Excerpt from a dataset:
"""
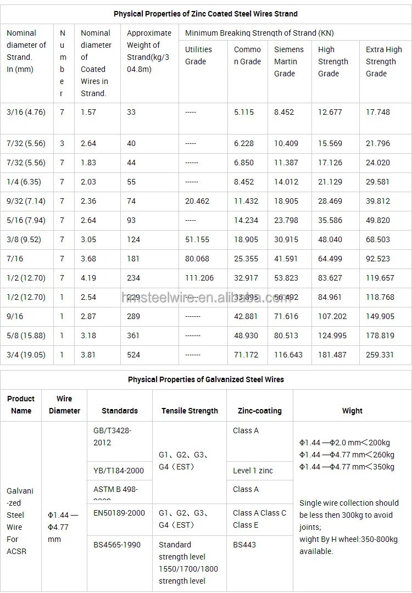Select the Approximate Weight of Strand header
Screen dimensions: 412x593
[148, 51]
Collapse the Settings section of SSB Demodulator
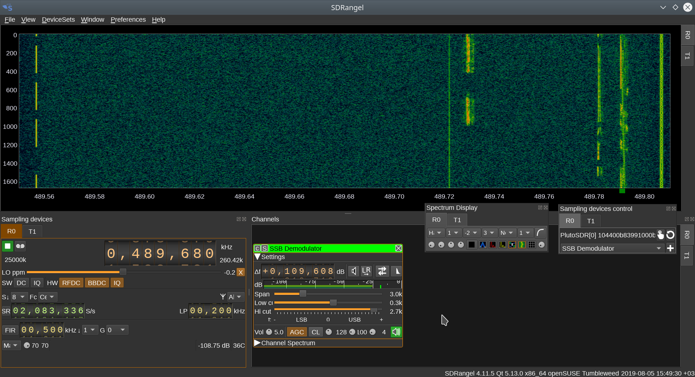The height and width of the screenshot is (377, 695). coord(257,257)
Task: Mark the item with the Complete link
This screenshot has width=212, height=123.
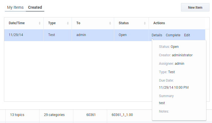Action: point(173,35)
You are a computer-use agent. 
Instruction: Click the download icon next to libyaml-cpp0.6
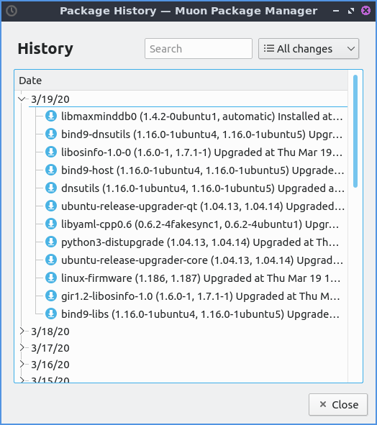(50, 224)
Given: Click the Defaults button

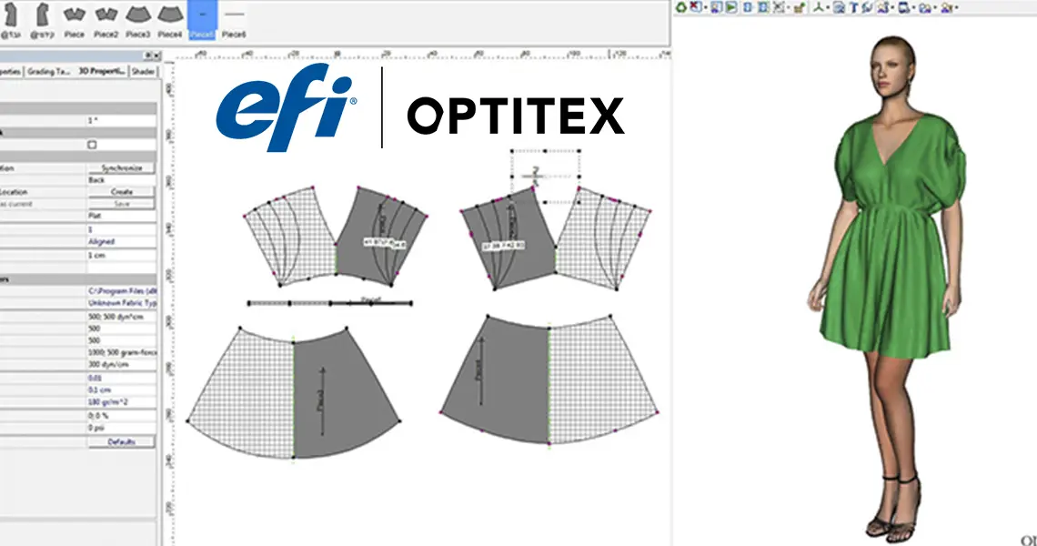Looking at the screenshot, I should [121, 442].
"""
"""
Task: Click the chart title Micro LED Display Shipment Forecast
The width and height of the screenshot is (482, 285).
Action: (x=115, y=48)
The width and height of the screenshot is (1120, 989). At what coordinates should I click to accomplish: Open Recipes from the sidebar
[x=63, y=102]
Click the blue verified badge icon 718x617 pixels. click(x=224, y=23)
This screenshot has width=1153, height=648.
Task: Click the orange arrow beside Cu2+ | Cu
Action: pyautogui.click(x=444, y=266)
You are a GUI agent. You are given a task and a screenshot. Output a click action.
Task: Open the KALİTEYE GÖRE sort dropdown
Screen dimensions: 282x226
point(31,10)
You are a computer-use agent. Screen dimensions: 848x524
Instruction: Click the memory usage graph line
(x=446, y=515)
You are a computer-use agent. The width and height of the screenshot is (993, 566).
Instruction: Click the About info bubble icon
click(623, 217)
"""
"""
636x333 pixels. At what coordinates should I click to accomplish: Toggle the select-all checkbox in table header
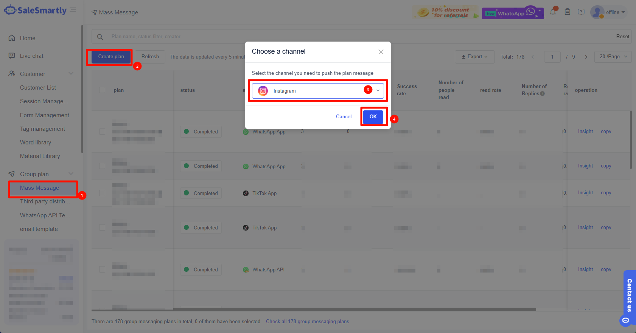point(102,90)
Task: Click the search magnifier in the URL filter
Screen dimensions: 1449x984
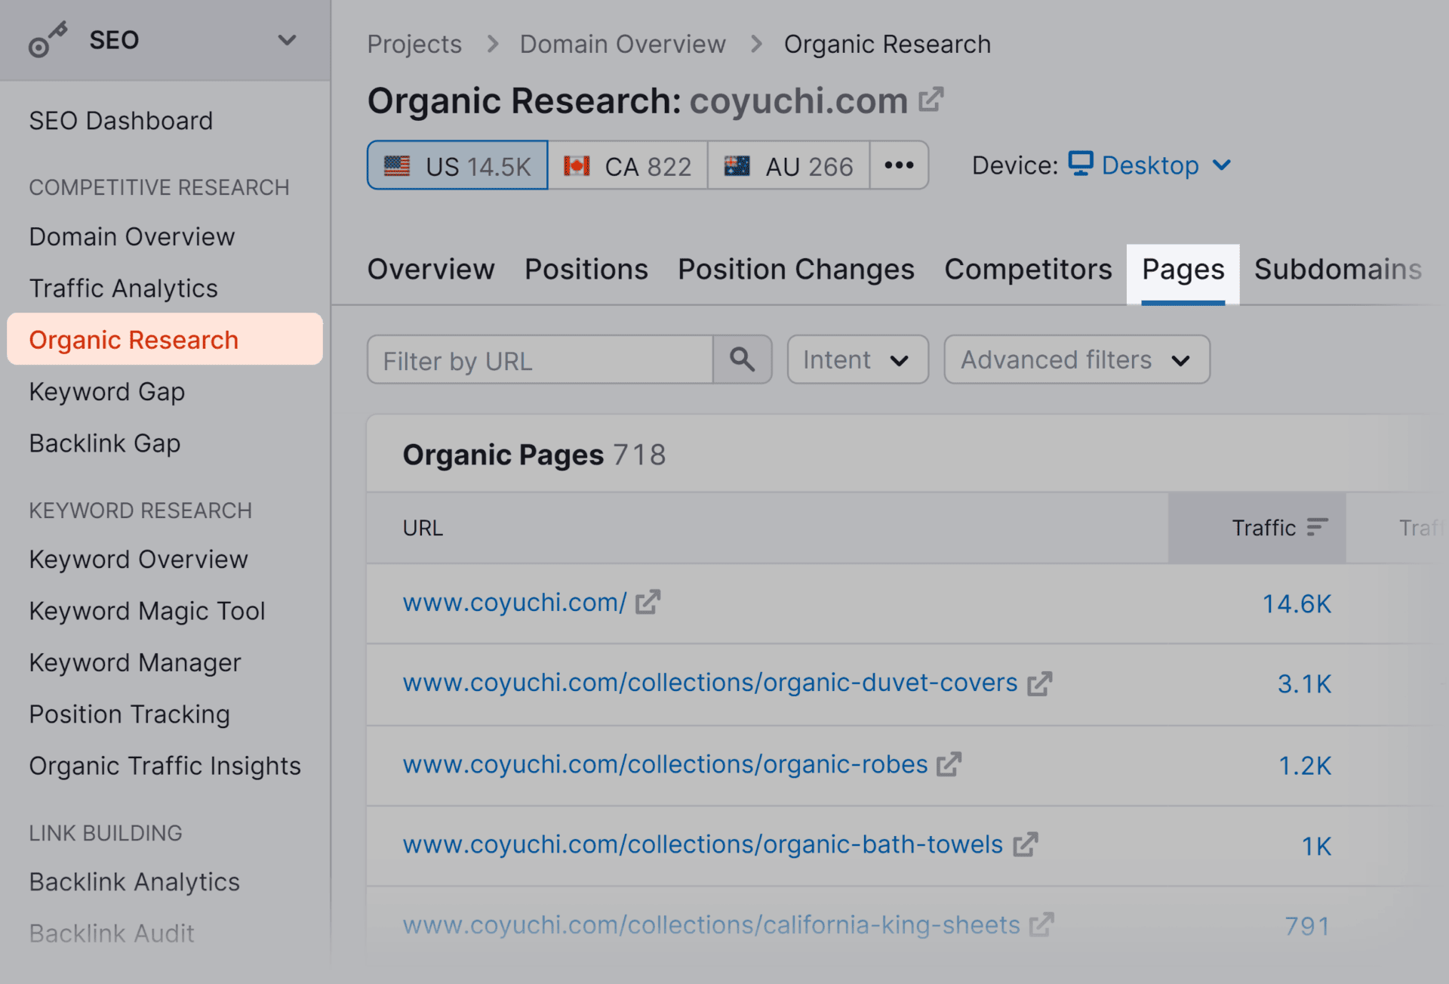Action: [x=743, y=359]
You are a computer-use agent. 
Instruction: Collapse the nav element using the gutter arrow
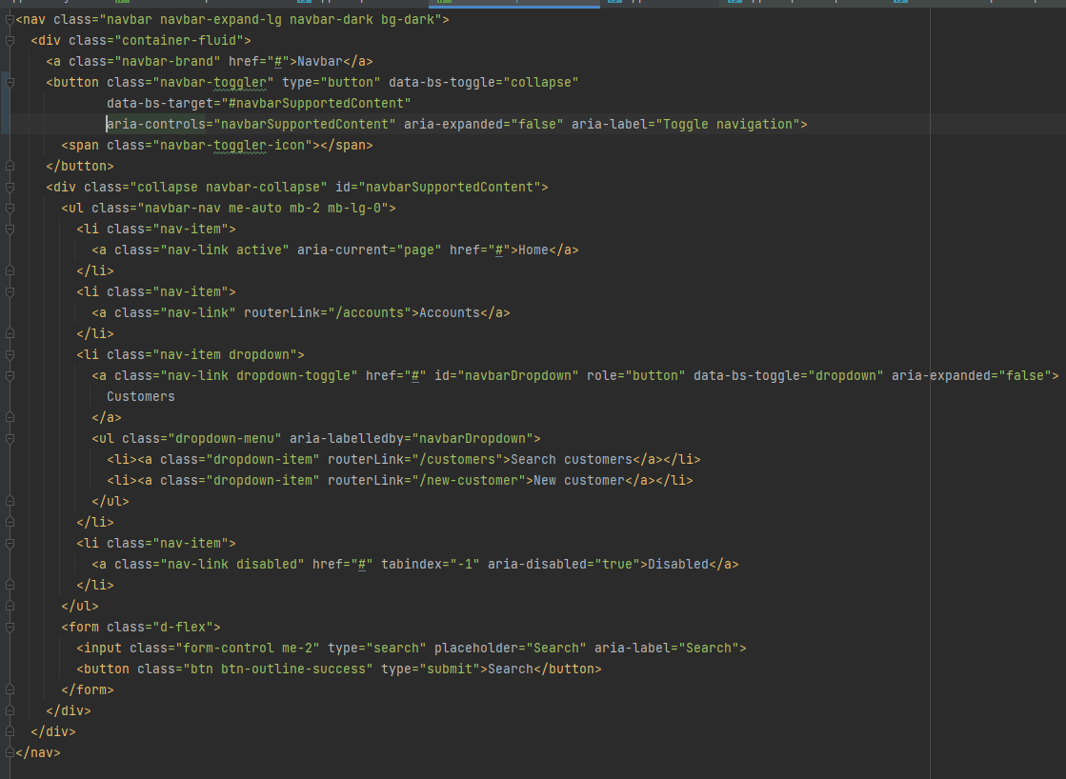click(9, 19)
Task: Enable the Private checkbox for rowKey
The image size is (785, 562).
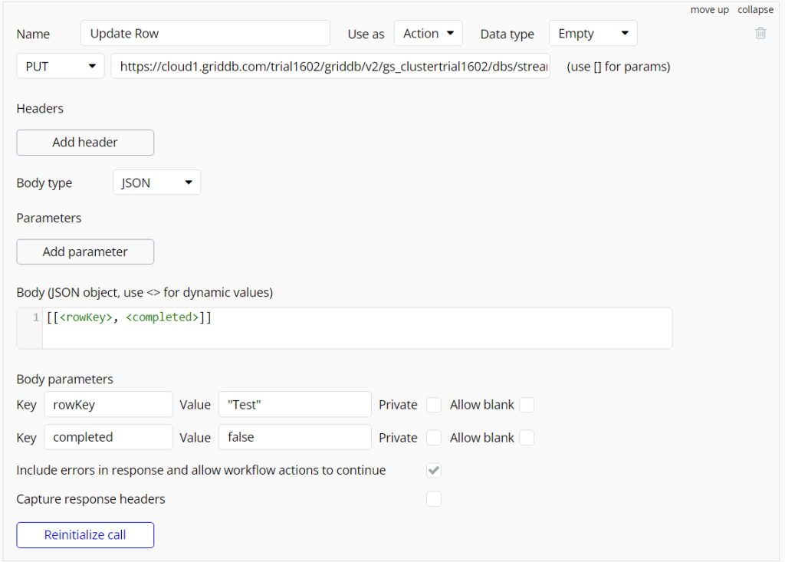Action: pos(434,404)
"""
Directive →
Write out everything from the line containing "Task: Mark the item with the Complete link" down to the line containing "Looking at the", both included, without the pictures.

Solution for this task →
Task: Mark the item with the Complete link
This screenshot has width=212, height=123.
Action: point(173,35)
You are a computer-use agent. 
Instruction: Click the download icon next to libyaml-cpp0.6
(50, 224)
Given: Click the Defaults button

Looking at the screenshot, I should [121, 442].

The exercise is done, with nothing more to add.